Trust is on the ballot this November. And too many well-intentioned voters seeking objective advice have become disillusioned about the efficacy of research scientists, academics, historians, policymakers and other conventionally trustworthy intellectual experts. The root of the distrust, no surprise, is Donald Trump. Whether you worship or detest the MAGA leader, he has mastered a key lesson in the authoritarian playbook: to attempt to (speciously) discredit anything and anyone with whom he disagrees.

While Trump has by far the loudest megaphone spewing disinformation, he’s given voice and cover to an army of equally undemocratic voices. The objectivity and credibility of legitimate, authoritative expertise has been marginalized by “a surge in narcissistic and misguided egalitarianism that has crippled informed debates on any number of issues,” The Atlantic’s Tom Nichols, observed in his book, The Death of Expertise. Paradoxically, the result of the “increasingly democratic dissemination of information,” as Nichols writes, is a wide swath of the population now believe outlandish conspiracy theories, outright lies and dangerous propaganda.



Independent validation is what professional public relations practitioners have relied upon for more than a century to influence the attitudes and actions of target audiences. Historically, success with such appeals has come as reliable as Steph Curry hitting a clutch three. Securing and showcasing the support of impartial, recognized expertise bestows bullet-proof credibility and validity on the public-interest goals of an initiative or individual. The mutually beneficial strategy worked brilliantly, until …

Social media has unleashed a tsunami of self-righteous influencers who trade in anti-social grievance and shared hatred and fear, combined with a willingness to trample on the truth to increase engagement.

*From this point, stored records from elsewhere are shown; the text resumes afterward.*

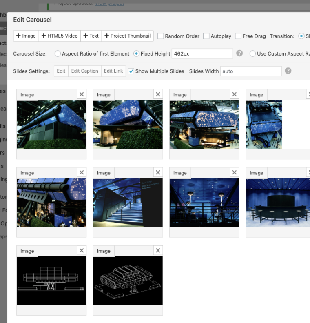Select Aspect Ratio of first Element option
Viewport: 310px width, 323px height.
tap(58, 53)
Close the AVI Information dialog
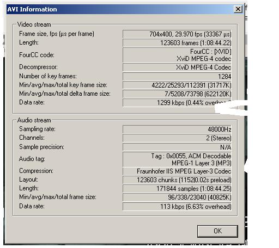Image resolution: width=279 pixels, height=248 pixels. [x=238, y=9]
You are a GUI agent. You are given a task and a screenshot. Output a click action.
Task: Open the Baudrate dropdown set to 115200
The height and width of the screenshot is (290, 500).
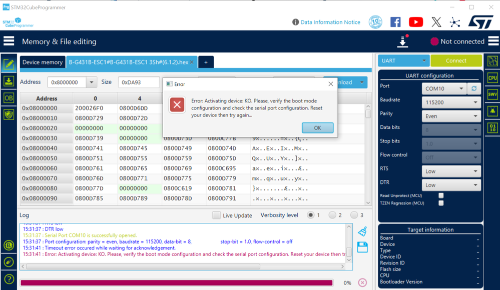pos(451,103)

Pity the ill-informed fans of these mass manipulators for being exploited and indoctrinated, for blithely believing there is truth and safety in numbers (of likes)? Shamefully, crowdsourced opinions have become an accepted form of independent validation. Like-minded crowds are the new us and all others, including genuine experts, are them. “When ordinary citizens believe that no one knows more than anyone else, democratic institutions themselves are in danger,” Nichols warns.



Beyond his well-earned untrustworthiness, Trump’s demagoguery has also managed to unjustly compromise his believers’ trust in democracy and voting, science, healthcare, the military, the judiciary and rule of law, government, academic institutions, news media, and other fundamentally democratic institutions and disciplines. And worse, he’s brain-washed his most loyal minions into distrusting their own eyes, ears, memory and common sense. He’s even managed to sow division and paranoia within sports and entertainment. Really, the narcissist-in-chief denounces anyone (from John McCain to Jimmy Kimmel and Taylor Swift?) who threatens his sense of entitlement.

Everyone and everything is now viewed through a partisan lens, Nichols notes. Blame society’s disunity on an environment “poisoned by ignorance and rigid tribalism.” Sooner than later, hopefully by this November, for the sake of truth and civility, Trumpism will be cancelled for good, his coconspirators delegitimized, and his MAGA cult deprogrammed. And trust will be restored to responsible authorities and experts, and in one another.